Bristolandlazy · 27/06/2026 15:58

If you're upset that they're being a tad tone deaf tell them. You have options, get another job, take unpaid leave, get a loan and go with them. Or stay here and make the most of it, Christmas is a family time but it's also just another day. You can find someone to spend the day with or do whatever you want. You seem rather resigned to feeling sorry for yourself. Are you looking for everyone to feel sorry for you! Yes it's a bit crap but it's not the end of the world, go on holiday with a friend instead, cheap holiday in Spain. Do what you want.

DancingNotDrowning · 27/06/2026 15:58

I think you’re getting a hard time OP.

i have two DC in their 20s and another two in their teens and I cannot imagine behaving like your parents.

Spaghettimonsta · 27/06/2026 15:58

justalittlesad · 27/06/2026 15:57

Rent forever increases, bills etc creep up, I’d have to adjust savings for a rental deposit

Houseshares (as opposed to renting a flat) dont generally increase that dramatically (as landlords are already raking it in with hmos). I take your point re bills. Just spmething to think about anyway

Spaghettimonsta · 27/06/2026 15:59

Spaghettimonsta · 27/06/2026 15:58

Houseshares (as opposed to renting a flat) dont generally increase that dramatically (as landlords are already raking it in with hmos). I take your point re bills. Just spmething to think about anyway

I mean yes buying a house is a very good idea but I dknt think it needs to be the bloody minded obsession many think it is today, at least not in your 20s. The owning a house goal shouldn't come at the expense of just living a normal life you know?

Moonnstarz · 27/06/2026 15:59

Have you mentioned it to them when they keep saying it will be a family Christmas that it won't?

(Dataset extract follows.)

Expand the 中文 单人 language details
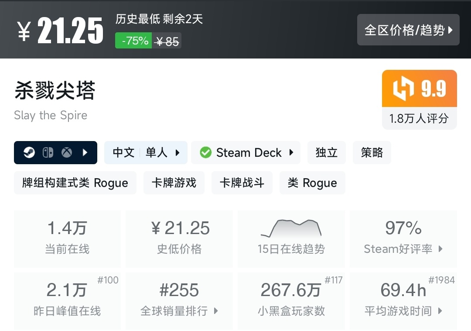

It also seems a weird phrase to say, are you sure your negativity isn't latching on to you hearing this.
Either way if your parents stayed here and didn't visit your brother and were still saying a family Christmas I doubt you would be upset.

You sound like you are prioritising a house which is fine, but you can't take this out on your brother or parents.

You can still have a Christmas tree and there is nothing to stop you hosting an early/late Christmas with your parents or even with your friends.